Dyer träumt davon, dass die Nashörner sich von hier aus einst wieder frei bis in den Westen Laikipias ausbreiten können und eine wachsende Zahl Touristen anziehen. Das Projekt zum Erhalt der Nördlichen Breitmaulnashörner in Ol Pejeta sieht er hingegen mit Argwohn. „In meinen Augen ist das eine spektakuläre Geldverschwendung“, sagt der Kenianer. Stattdessen solle man sich lieber um Lösungen für die wachsende Zahl der anderen Nashörner kümmern.
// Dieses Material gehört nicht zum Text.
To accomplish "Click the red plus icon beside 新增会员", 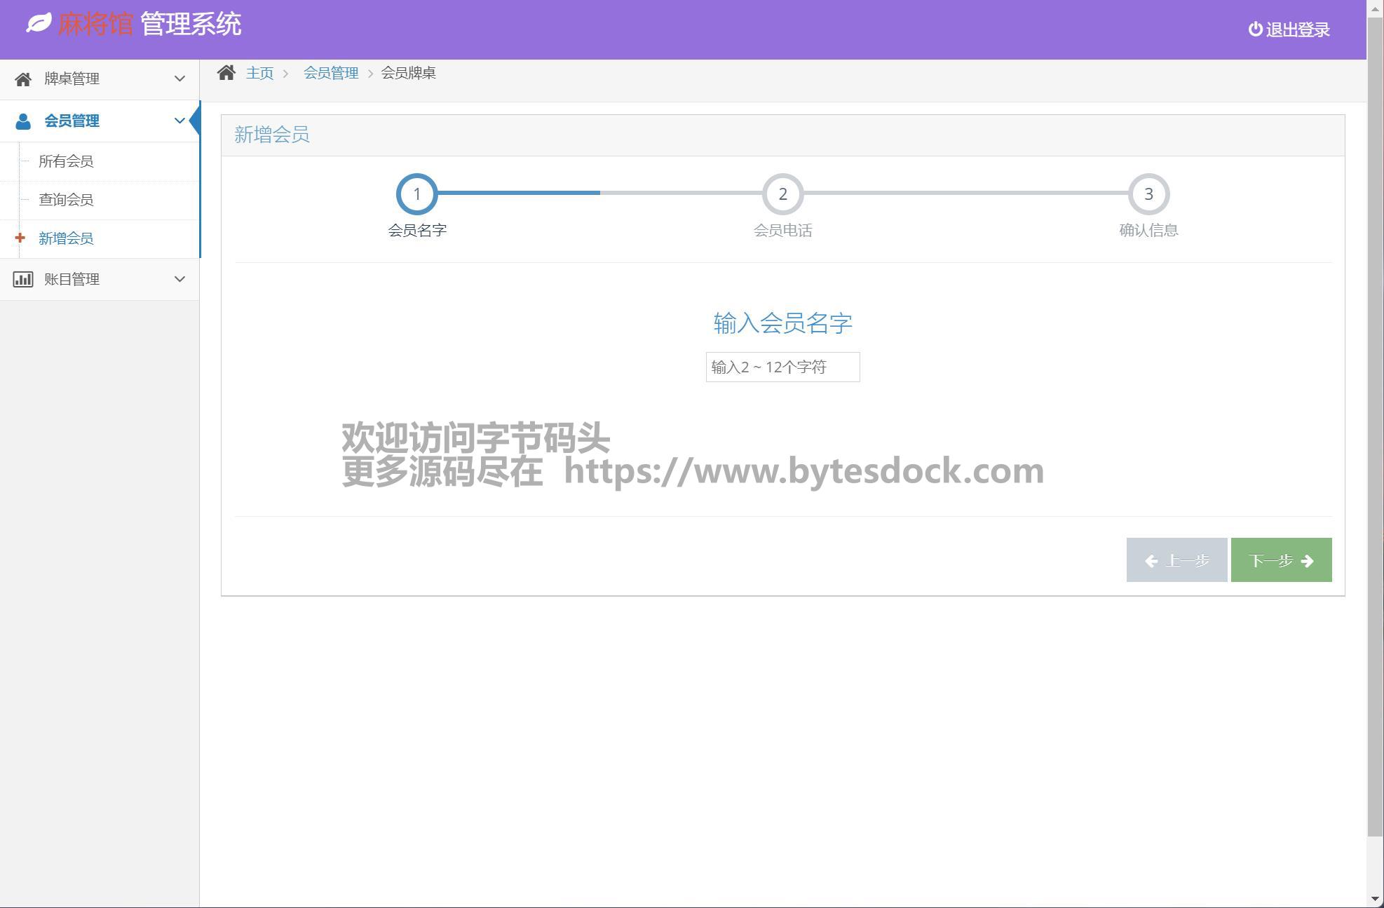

Ob von Laikipia aus irgendwann einmal wieder Nashörner ihren alten Lebensraum zurückerobern, den sie vor Jahrzehnten in Afrika verloren haben, bleibt freilich vorerst ungewiss. Ob die Tiere dann haarige Ohren haben werden oder nicht, mag für viele Bewohner von Laikipia erst einmal zweitrangig sein. Für die Wissenschaftler, die weiter für das Überleben der Nördlichen Breitmaulnashörner kämpfen, könnte Kenia jedoch bald Geschichte im Naturschutz schreiben. Und inmitten eines dramatisch fortschreitenden Artensterbens womöglich auch für andere bedrohte Tiere einen Hoffnungsschimmer in die Welt tragen.